La cultura del consumo, cultura de lo efímero,
condena todo al desuso mediático. Todo cambia al ritmo vertiginoso de la moda,
puesta al servicio de la necesidad de vender. Las cosas envejecen en un
parpadeo, para ser reemplazadas por otras cosas de vida fugaz. Hoy que lo único
que permanece es la inseguridad, las mercancías, fabricadas para no durar,
resultan tan volátiles como el capital que las financia y el trabajo que las
genera. El dinero vuela a la velocidad de la luz: ayer estaba allá, hoy está
aquí, mañana quién sabe, y todo trabajador es un desempleado en potencia.

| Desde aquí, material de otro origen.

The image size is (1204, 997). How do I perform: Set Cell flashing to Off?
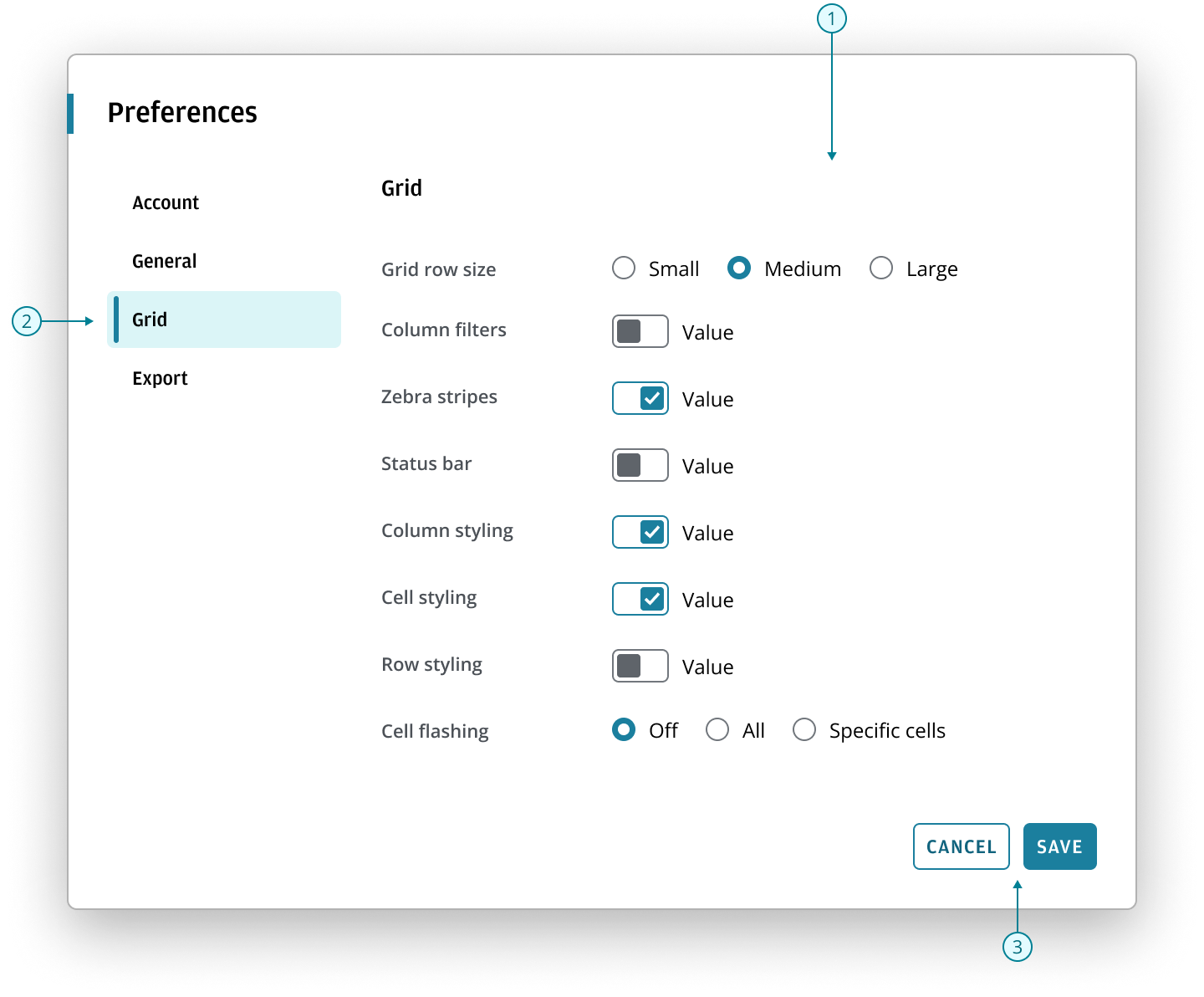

Paradójicamente, los shoppings centers, reinos de
la fugacidad, ofrecen la más exitosa ilusión de seguridad. Ellos resisten fuera
del tiempo, sin edad y sin raíz, sin noche y sin día y sin memoria, y existen
fuera del espacio, más allá de las turbulencias de la peligrosa realidad del
mundo.
Los dueños del mundo usan al mundo como si fuera
descartable: una mercancía de vida efímera, que se agota como se agotan, a poco
de nacer, las imágenes que dispara la ametralladora de la televisión y las
modas y los ídolos que la publicidad lanza, sin tregua, al mercado. Pero, ¿a
qué otro mundo vamos a mudarnos? ¿Estamos todos obligados a creernos el cuento de
que Dios ha vendido el planeta a unas cuantas empresas, porque estando de mal
humor decidió privatizar el universo? La sociedad de consumo es una trampa
cazabobos. Los que tienen la manija simulan ignorarlo, pero cualquiera que
tenga ojos en la cara puede ver que la gran mayoría de la gente consume poco,
poquito y nada necesariamente, para garantizar la existencia de la poca
naturaleza que nos queda. La injusticia social no es un error a corregir, ni un
defecto a superar: es una necesidad esencial. No hay naturaleza capaz de alimentar a un
shopping center del tamaño del planeta.